A entrada no plano da existência ocorre com a promulgação da norma, ao passo que o plano da validade é alcançado com a compatibilidade da aludida norma com as demais normas do ordenamento jurídico. A norma, no entanto, somente entrará no plano da eficácia se houver a ocorrência concreta dos fatos que constituem o suporte fático da norma. Caso contrário, enquanto não ocorrer o suporte fático, a norma será existente, válida, mas ineficaz, na medida em que seus comandos normativos não serão capazes de produzir consequências jurídicas no mundo dos fatos (cf. MELLO, Marcos Bernardes de. Teoria do fato jurídico: plano da eficácia. 8.ed. São Paulo: Saraiva, 2013.p. 17) .

Portanto, a decisão combatida, a exemplo do Acórdão 1907/2019-TCU-Plenário, não defendeu, mesmo que indiretamente, a existência de hierarquia entre lei e lei complementar, como alega o recorrente, mas sim, in casu, a compatibilidade da Lei 13.464/2017 com as demais normas do ordenamento jurídico relacionadas às finanças públicas, em especial aquelas insculpidas na LRF. Não se cuida, ademais e por decorrência lógica, de controle de constitucionalidade como defende o recorrente, até porque, não se está negando vigência a dispositivos da Lei 13.464/2017.

De igual modo, não procede o argumento da AGU segundo o qual a exclusão do BEP da base de cálculo da contribuição previdenciária constitui hipótese de não-incidência e não de isenção tributária, a afastar a necessidade de se prever medidas de compensação previstas no art. 14 da LRF.
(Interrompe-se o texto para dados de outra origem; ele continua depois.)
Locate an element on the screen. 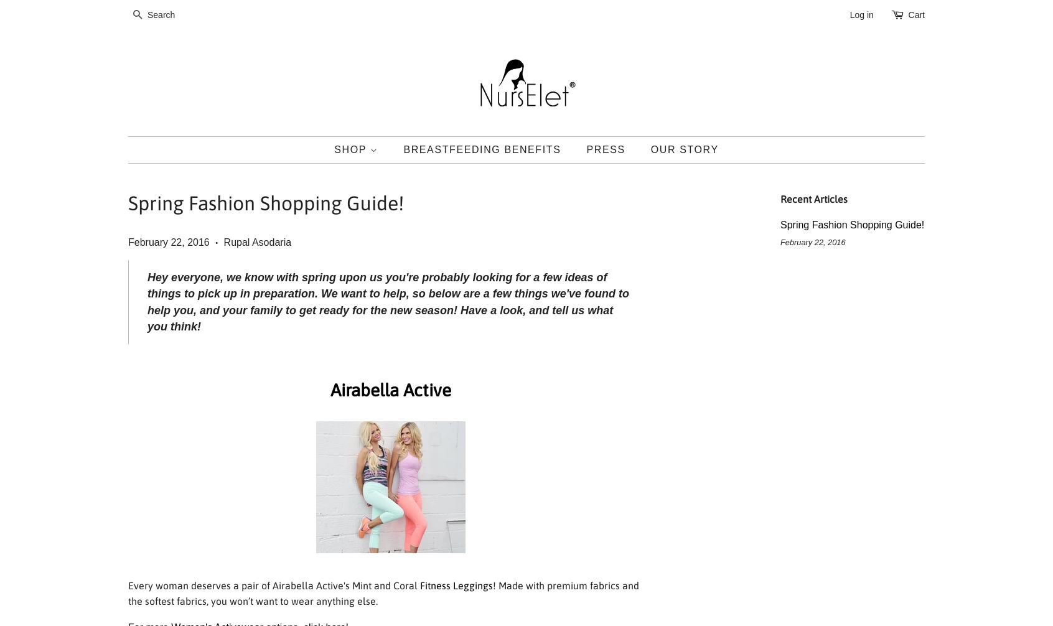  'NURSING COVER' is located at coordinates (334, 265).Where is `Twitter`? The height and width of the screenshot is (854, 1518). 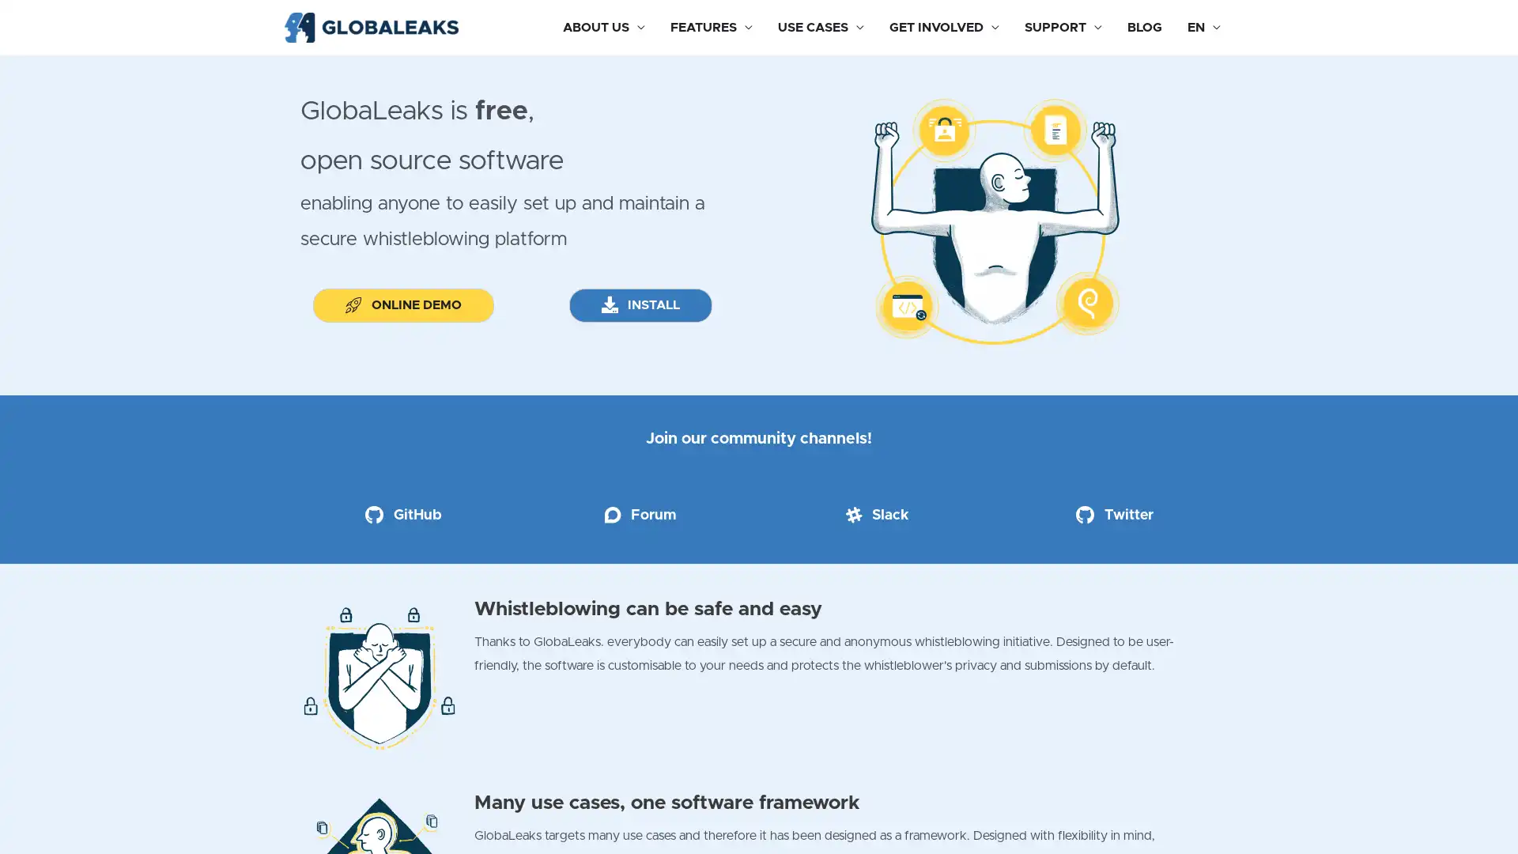 Twitter is located at coordinates (1114, 515).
De forma concisa e para evitar repetição de argumentos já trazidos pela unidade instrutiva, a diferença entre ambos os institutos tributários é clara. Na isenção, causa de exclusão do crédito tributário, nos termos do art. 175 do Código Tributário Nacional ( CTN), forma-se a obrigação tributária, com a ocorrência do fato gerador, mas o contribuinte fica dispensado do pagamento do tributo correspondente, por força de lei. Na não-incidência, o fato gerador deixa de ocorrer, ou seja, o fato material não se enquadra na hipótese de incidência, a afastar o surgimento da obrigação tributária.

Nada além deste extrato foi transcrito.